Advocates of Sinocentrism in Taiwan and China have denounced him as a mere “businessman” who would go back on his word at every opportunity to get what he can.

Some say that Taiwanese who expect Trump to help Taiwan following his telephone call with President Tsai Ing-wen (蔡英文) will be disappointed.

Chinese should be fearful of Trump. Chinese emperors and leaders, well-versed in the art of politics, have always controlled their people and neighboring nations through intimidation — specifically by creating the illusion that they are fearless and unpredictable — and promoting nationalism.

However, Trump is also unpredictable. Moreover, having run with the campaign slogan “Make America great again,” Trump is undaunted by the prospect of an arms race with China. His tactics toward China are exactly what the latter has been using toward others.

Since the time of former US president Richard Nixon and former US secretary of state Henry Kissinger, who typically supported collaborating with China to counter the Soviet Union, the US has been employing a double standard that has allowed China to get away with much of what it wants. This has been an issue for so long that people have come to accept it as normal.
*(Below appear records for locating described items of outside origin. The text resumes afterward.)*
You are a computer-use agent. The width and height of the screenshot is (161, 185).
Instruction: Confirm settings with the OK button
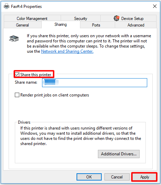89,177
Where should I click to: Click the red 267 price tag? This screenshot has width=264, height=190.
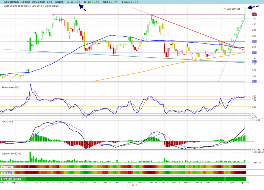pos(254,15)
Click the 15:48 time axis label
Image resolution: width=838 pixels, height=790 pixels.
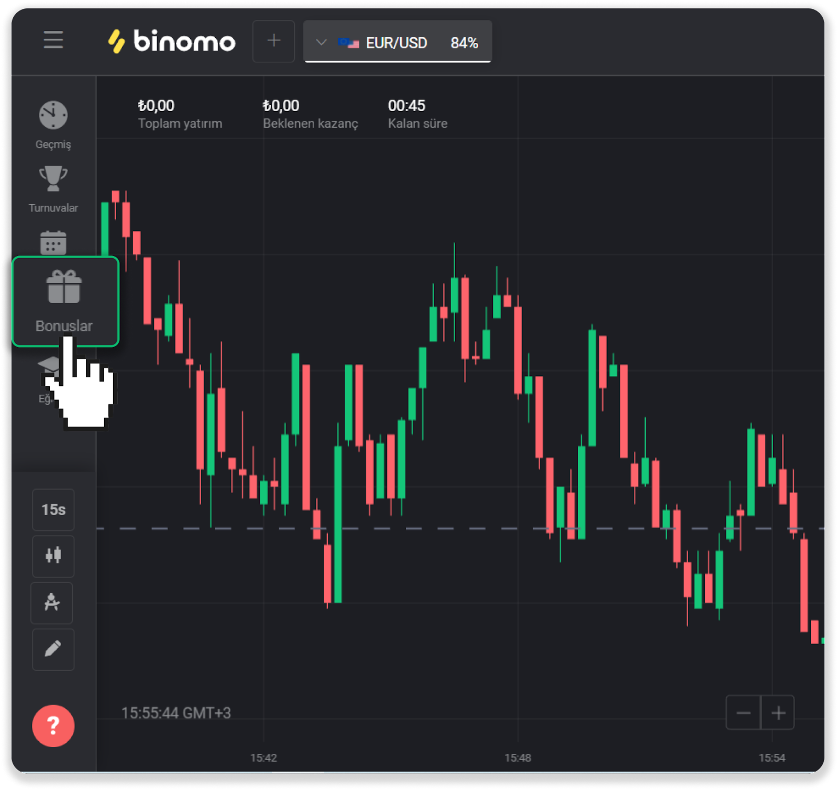pyautogui.click(x=517, y=758)
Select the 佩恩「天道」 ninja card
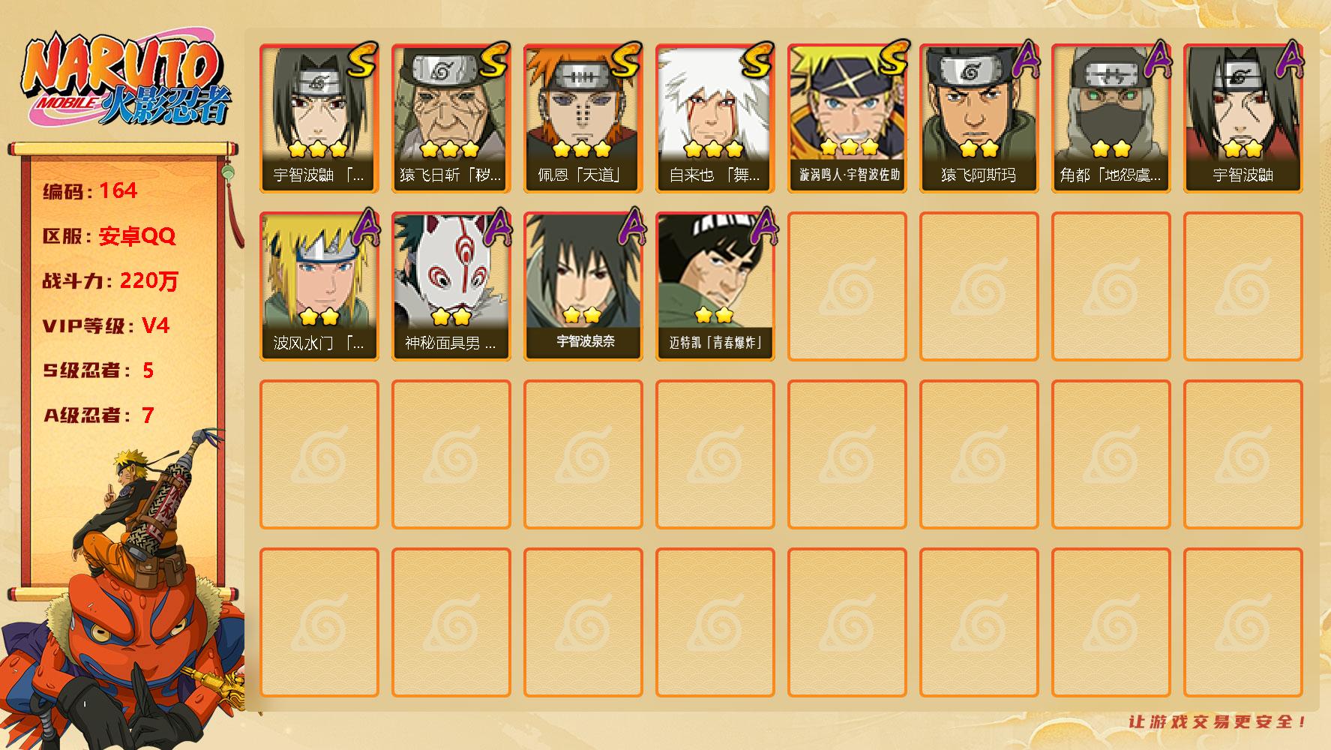The height and width of the screenshot is (750, 1331). tap(583, 119)
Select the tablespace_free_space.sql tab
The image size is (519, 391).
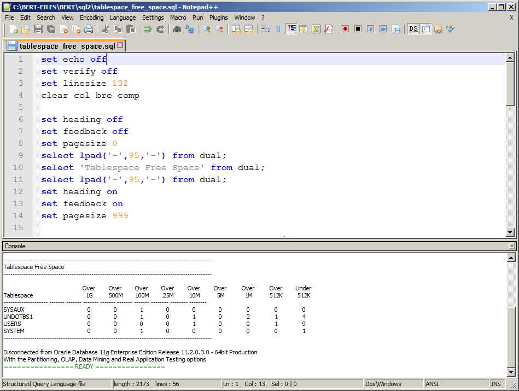[67, 46]
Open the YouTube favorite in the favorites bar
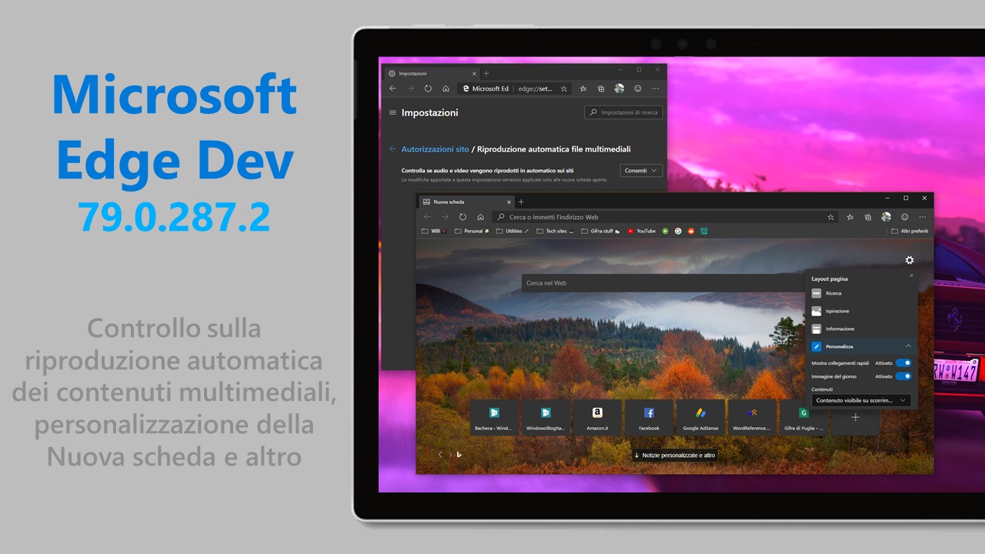 (x=641, y=231)
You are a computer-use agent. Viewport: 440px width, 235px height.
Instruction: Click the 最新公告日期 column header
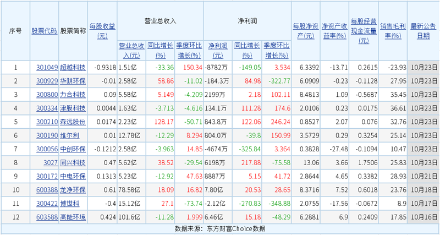423,31
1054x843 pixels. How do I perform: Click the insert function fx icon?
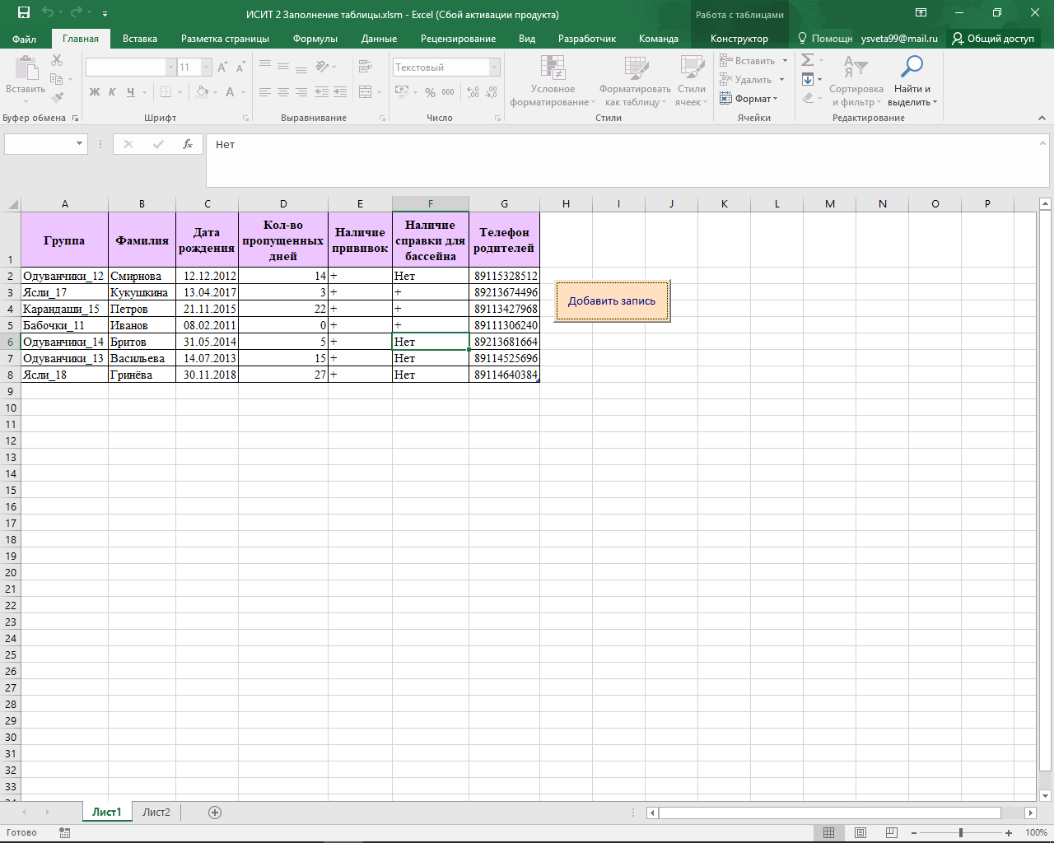(x=188, y=144)
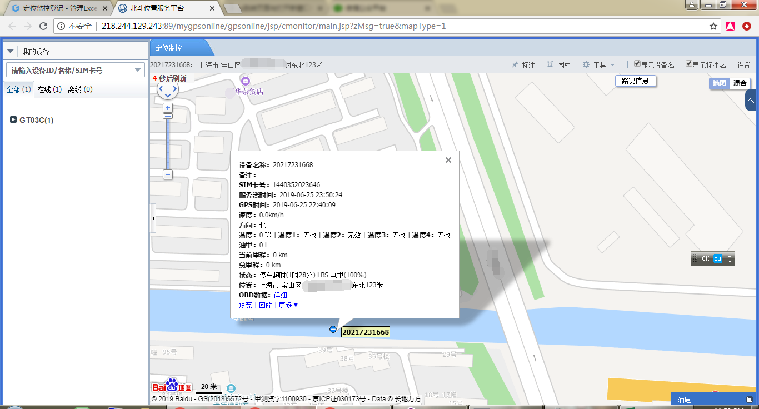Close the device info popup
Viewport: 759px width, 409px height.
click(x=448, y=160)
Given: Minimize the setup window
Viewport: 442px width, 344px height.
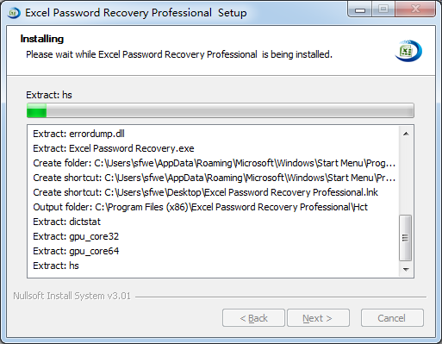Looking at the screenshot, I should click(x=360, y=9).
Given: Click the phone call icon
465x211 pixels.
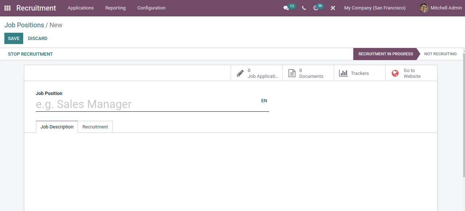Looking at the screenshot, I should (304, 8).
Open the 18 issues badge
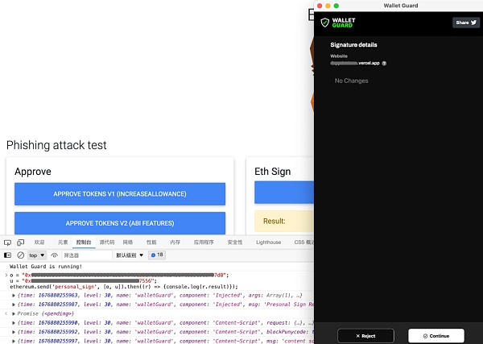This screenshot has width=483, height=344. [157, 255]
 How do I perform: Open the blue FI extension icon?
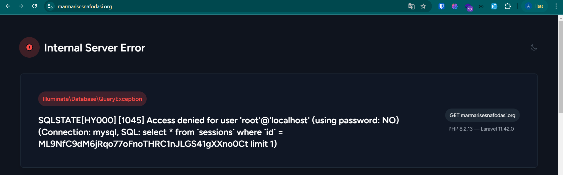click(494, 6)
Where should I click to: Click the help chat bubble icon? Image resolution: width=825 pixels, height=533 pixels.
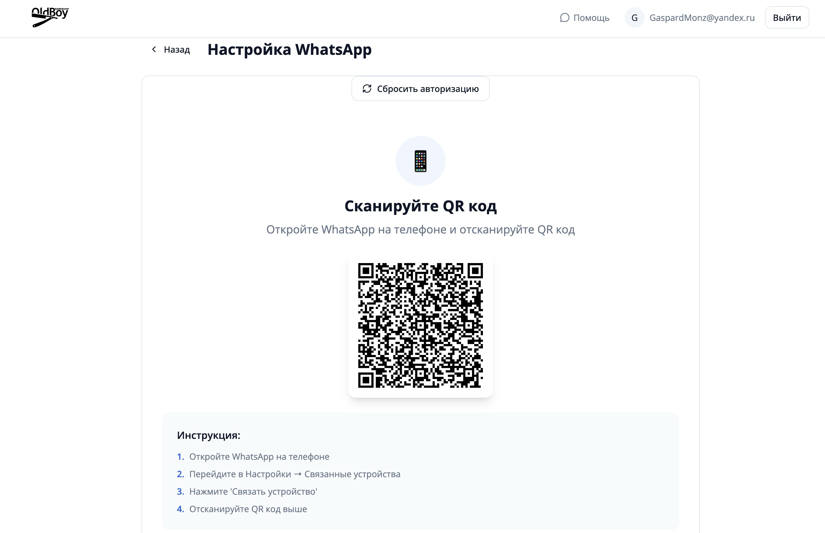[x=565, y=18]
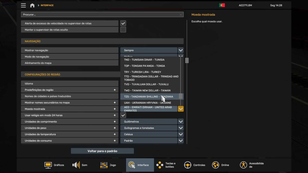The image size is (308, 173).
Task: Open the Som audio settings
Action: point(80,165)
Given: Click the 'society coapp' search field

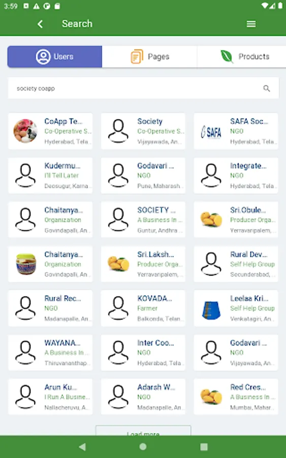Looking at the screenshot, I should (143, 88).
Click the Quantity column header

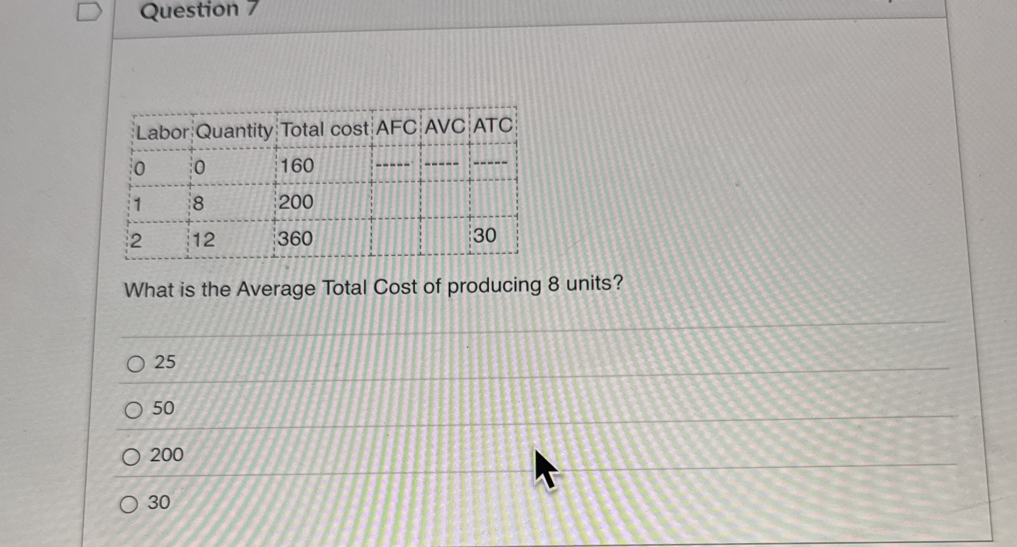click(234, 130)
As Chinese-American academic Yu Ying-shih (余英時) has said, for the past several decades the US has been afraid of offending China to the point where it would compromise its principles to appease Beijing, but fortunately this problem is almost entirely cured now.

Despite pressure from Beijing, Trump has answered Tsai’s telephone call, made pungent remarks about China’s seizure of a US underwater drone, threatened to strengthen and expand the US’ nuclear weapons, and is apparently not trying to avoid initiating an arms race. He knows Beijing’s threats are mere bluff, which is essential in putting China in its place.

His aggressive stance is in line with a US Republican tradition that can be traced back to former US secretary of state John Dulles and former US president Ronald Reagan.

While Dulles prevented the spread of communism with his policy of brinkmanship, Reagan dragged down the Soviet Union by engaging it in a space race.

With its enormous land and population and a domineering attitude, China has for years ignored international rules and has often taken advantage of other nations to boost its own economy. Nevertheless, the US has finally come to realize the harm that China has done.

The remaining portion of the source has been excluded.